Les derniers événements footballistiques (dans lesquels une centaine de fascistes ukrainiens [1] déguisés en supporters russes auraient attaqué des milliers de supporters anglais tout aussi avinés) renforcent un peu
plus la russophobie ambiante ; c’est tout juste si les hooligans russes
ne sont pas accusés d’avoir tenté un coup d’État dans la France
socialiste. Et la presse-système de tempêter contre les services secrets
de la Russie – car on n’est pas conspirationniste, mais quand même… –
et ce, alors que l’OTAN peaufine démocratiquement ses préparatifs de
guerre nucléaire en Europe. Si la Russie comme empire du mal n’existait
pas, il faudrait l’inventer…
Un qui avait déjà tout compris est Dostoïevski.
Et voici ce qu’il écrit dans son fabuleux Journal (année 1873), que l’on peut lire en bon français (puisque la traduction est ancienne) sur wikisource :
«On sait que notre peuple est assez ingénieux, mais qu’il manque de génie propre ; qu’il est très beau ; qu’il vit dans des cabanes de bois nommées isbas, mais que son développement intellectuel est retardé par les paralysantes gelées hivernales. On n’ignore pas que la Russie encaserne une armée très nombreuse, mais on se figure que le soldat russe, simple mécanisme perfectionné, bois et ressort, ne pense pas, ne sent pas, ce qui explique son involontaire bravoure dans le combat ; que cet automate sans indépendance est à tous les points de vues à cent piques au-dessous du troupier français.»

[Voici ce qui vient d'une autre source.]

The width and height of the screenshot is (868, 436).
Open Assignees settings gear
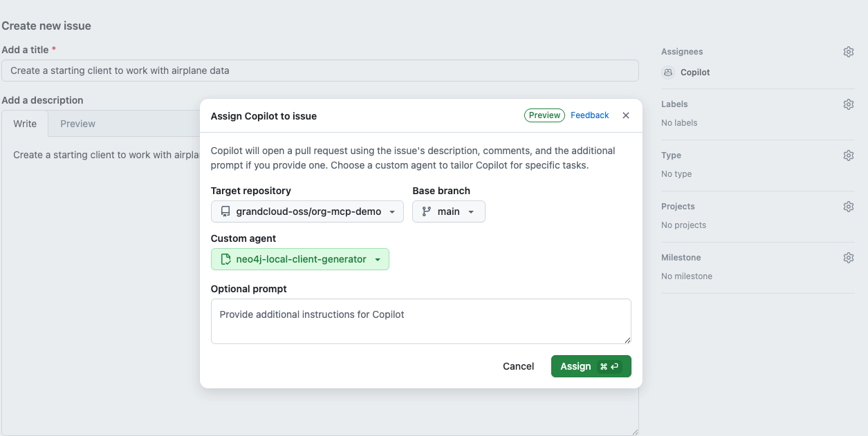(849, 52)
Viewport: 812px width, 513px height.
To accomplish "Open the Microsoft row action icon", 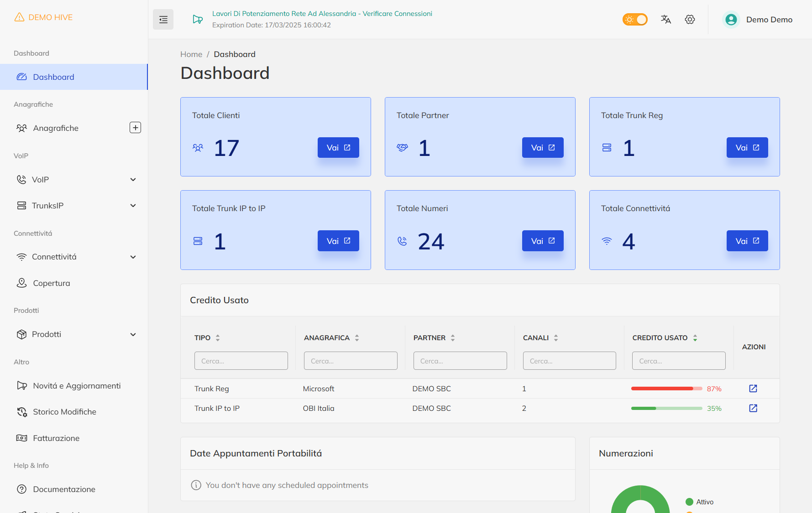I will [753, 389].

Et puis on arrive au choc de 1878, avec l’Angleterre et l’Autriche à
propos de la sainte Turquie que l’Occident veut toujours protéger de la
sainte Russie. En 1849 déjà, l’Angleterre veut nous – car la
République obéit toujours à Albion – entraîner dans une folle guerre
contre l’Autriche et la Russie, pour protéger le Turc. Cela donne, dans
les beaux Souvenirs de Tocqueville :
«Le gouvernement anglais, ainsi chauffé, prit aussitôt son parti. Cette fois il n’hésitait point, car il s’agissait, comme il le disait lui-même, non seulement du sultan, mais de l’influence de l’Angleterre dans le monde…

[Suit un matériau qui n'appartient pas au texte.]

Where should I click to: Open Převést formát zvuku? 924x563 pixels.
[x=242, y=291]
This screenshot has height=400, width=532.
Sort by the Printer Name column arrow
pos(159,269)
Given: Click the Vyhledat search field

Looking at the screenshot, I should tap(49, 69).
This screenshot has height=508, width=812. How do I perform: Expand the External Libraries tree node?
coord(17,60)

Les Anglais nous conviaient à agir comme eux ; mais notre position ne ressemblait guère à la leur… En défendant les armes à la main la Turquie, l’Angleterre risquait sa flotte et nous notre existence.»
La crise chronique de cette russophobie donne la guerre de Crimée –
déjà… Puis, en 1878, les Anglais chauffent une nouvelle fois le monde
libre contre la sainte Russie – toujours pour protéger la Turquie
ottomane qui massacre les chrétiens orthodoxes.
Et cela donne, sous la plume du maître :
«Nous voici, de nouveau, menacés d’un choc avec l’Europe. Ce n’est pas encore la guerre. On est, pour l’instant, bien peu disposé – ou plutôt disons que la Russie est bien peu disposée à la guerre. C’est toujours cette sempiternelle question d’Orient qui revient à l’horizon. Une fois de plus l’Europe regarde la Russie avec méfiance. Mais pourquoi essayerions-nous de faire la chasse à la confiance, en Europe ? Quand – à quelle époque – l’Europe nous a-t-elle épargné les soupçons ? Peut-elle seulement ne pas douter de nous et penser à nous sans un sentiment hostile ?»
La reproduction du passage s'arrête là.